_PROBLEM REQUIREMENTS_:
Copy out the material below with every "computer-use agent" changed to "screen assistant" and nothing else altered.
──────── DATA FOR THIS EXERCISE ────────
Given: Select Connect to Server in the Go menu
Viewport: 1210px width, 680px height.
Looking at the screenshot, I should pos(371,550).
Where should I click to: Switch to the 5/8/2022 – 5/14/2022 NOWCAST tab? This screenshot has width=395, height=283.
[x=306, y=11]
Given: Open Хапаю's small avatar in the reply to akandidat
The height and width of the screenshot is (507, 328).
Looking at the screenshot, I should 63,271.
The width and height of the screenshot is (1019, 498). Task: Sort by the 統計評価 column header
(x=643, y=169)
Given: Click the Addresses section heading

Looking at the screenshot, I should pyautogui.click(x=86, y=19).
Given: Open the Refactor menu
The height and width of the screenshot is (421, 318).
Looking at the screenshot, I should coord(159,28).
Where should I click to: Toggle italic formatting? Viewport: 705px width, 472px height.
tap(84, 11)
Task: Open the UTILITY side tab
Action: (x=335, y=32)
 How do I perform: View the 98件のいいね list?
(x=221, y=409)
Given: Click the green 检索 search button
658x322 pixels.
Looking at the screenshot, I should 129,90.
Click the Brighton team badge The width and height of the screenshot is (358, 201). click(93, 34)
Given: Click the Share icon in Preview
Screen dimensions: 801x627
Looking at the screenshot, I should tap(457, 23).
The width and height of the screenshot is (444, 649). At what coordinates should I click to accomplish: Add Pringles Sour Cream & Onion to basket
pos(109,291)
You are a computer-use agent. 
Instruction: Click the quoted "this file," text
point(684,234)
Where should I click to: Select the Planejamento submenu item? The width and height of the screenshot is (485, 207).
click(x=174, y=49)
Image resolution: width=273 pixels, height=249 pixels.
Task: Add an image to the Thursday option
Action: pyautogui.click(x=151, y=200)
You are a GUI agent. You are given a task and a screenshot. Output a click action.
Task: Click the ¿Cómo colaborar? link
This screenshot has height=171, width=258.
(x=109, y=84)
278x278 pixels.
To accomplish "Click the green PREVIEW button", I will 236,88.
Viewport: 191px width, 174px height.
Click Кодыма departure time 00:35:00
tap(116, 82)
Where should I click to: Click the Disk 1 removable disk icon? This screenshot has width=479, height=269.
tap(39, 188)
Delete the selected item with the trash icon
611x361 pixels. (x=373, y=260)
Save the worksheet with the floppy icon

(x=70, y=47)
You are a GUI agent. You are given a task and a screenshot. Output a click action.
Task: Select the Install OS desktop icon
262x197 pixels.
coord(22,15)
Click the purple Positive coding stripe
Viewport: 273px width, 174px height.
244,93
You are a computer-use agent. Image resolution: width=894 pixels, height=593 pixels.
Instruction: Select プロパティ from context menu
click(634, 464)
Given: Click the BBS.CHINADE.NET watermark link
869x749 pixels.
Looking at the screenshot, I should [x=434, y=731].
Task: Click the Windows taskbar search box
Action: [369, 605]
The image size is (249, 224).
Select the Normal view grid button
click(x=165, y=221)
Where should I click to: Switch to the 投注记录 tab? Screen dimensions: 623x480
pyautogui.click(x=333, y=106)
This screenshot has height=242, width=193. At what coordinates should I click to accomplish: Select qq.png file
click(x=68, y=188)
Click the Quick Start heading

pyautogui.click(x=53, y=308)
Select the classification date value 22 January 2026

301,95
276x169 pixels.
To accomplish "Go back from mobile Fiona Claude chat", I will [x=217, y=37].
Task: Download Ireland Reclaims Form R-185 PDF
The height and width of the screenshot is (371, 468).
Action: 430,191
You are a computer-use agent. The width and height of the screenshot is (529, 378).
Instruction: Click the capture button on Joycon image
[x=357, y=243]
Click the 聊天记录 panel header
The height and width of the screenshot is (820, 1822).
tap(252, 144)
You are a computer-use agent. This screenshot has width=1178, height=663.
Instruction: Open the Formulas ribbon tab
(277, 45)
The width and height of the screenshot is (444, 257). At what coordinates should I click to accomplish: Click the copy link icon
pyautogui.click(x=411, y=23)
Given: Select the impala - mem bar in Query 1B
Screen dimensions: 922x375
────────
_RESULT BELOW_:
Given: Select Connect to Server in the Go menu
Viewport: 1210px width, 680px height.
Looking at the screenshot, I should pos(371,550).
Where should I click to: Switch to the 5/8/2022 – 5/14/2022 NOWCAST tab? This screenshot has width=395, height=283.
[x=306, y=11]
Given: Open Хапаю's small avatar in the reply to akandidat
The height and width of the screenshot is (507, 328).
Looking at the screenshot, I should 63,271.
The width and height of the screenshot is (1019, 498). Task: Sort by the 統計評価 column header
(x=643, y=169)
Given: Click the Addresses section heading

Looking at the screenshot, I should pyautogui.click(x=86, y=19).
Given: Open the Refactor menu
The height and width of the screenshot is (421, 318).
Looking at the screenshot, I should coord(159,28).
Where should I click to: Toggle italic formatting? Viewport: 705px width, 472px height.
tap(84, 11)
Task: Open the UTILITY side tab
Action: (x=335, y=32)
 How do I perform: View the 98件のいいね list?
(x=221, y=409)
Given: Click the green 检索 search button
658x322 pixels.
Looking at the screenshot, I should 129,90.
Click the Brighton team badge The width and height of the screenshot is (358, 201). click(93, 34)
Given: Click the Share icon in Preview
Screen dimensions: 801x627
Looking at the screenshot, I should tap(457, 23).
The width and height of the screenshot is (444, 649). At what coordinates should I click to accomplish: Add Pringles Sour Cream & Onion to basket
pos(109,291)
You are a screen assistant. 
Instruction: Click the quoted "this file," text
point(684,234)
Where should I click to: Select the Planejamento submenu item? The width and height of the screenshot is (485, 207).
click(x=174, y=49)
Image resolution: width=273 pixels, height=249 pixels.
Task: Add an image to the Thursday option
Action: pyautogui.click(x=151, y=200)
You are a GUI agent. You are given a task and a screenshot. Output a click action.
Task: Click the ¿Cómo colaborar? link
This screenshot has height=171, width=258.
(x=109, y=84)
278x278 pixels.
To accomplish "Click the green PREVIEW button", I will 236,88.
Viewport: 191px width, 174px height.
Click Кодыма departure time 00:35:00
tap(116, 82)
Where should I click to: Click the Disk 1 removable disk icon? This screenshot has width=479, height=269.
tap(39, 188)
Delete the selected item with the trash icon
611x361 pixels. (x=373, y=260)
Save the worksheet with the floppy icon

(x=70, y=47)
You are a GUI agent. You are given a task and a screenshot. Output a click action.
Task: Select the Install OS desktop icon
262x197 pixels.
coord(22,15)
Click the purple Positive coding stripe
Viewport: 273px width, 174px height.
244,93
You are a screen assistant. Image resolution: width=894 pixels, height=593 pixels.
Instruction: Select プロパティ from context menu
click(634, 464)
Given: Click the BBS.CHINADE.NET watermark link
869x749 pixels.
Looking at the screenshot, I should [x=434, y=731].
Task: Click the Windows taskbar search box
Action: [369, 605]
The image size is (249, 224).
Select the Normal view grid button
click(x=165, y=221)
Where should I click to: Switch to the 投注记录 tab? Screen dimensions: 623x480
pyautogui.click(x=333, y=106)
This screenshot has height=242, width=193. At what coordinates should I click to accomplish: Select qq.png file
click(x=68, y=188)
Click the Quick Start heading

pyautogui.click(x=53, y=308)
Select the classification date value 22 January 2026

301,95
276x169 pixels.
To accomplish "Go back from mobile Fiona Claude chat", I will [x=217, y=37].
Task: Download Ireland Reclaims Form R-185 PDF
The height and width of the screenshot is (371, 468).
Action: 430,191
You are a screen assistant. The width and height of the screenshot is (529, 378).
Instruction: Click the capture button on Joycon image
[x=357, y=243]
Click the 聊天记录 panel header
The height and width of the screenshot is (820, 1822).
tap(252, 144)
You are a screen assistant. This screenshot has width=1178, height=663.
Instruction: Open the Formulas ribbon tab
(277, 45)
The width and height of the screenshot is (444, 257). At what coordinates should I click to accomplish: Click the copy link icon
pyautogui.click(x=411, y=23)
Given: Select the impala - mem bar in Query 1B
Screen dimensions: 922x375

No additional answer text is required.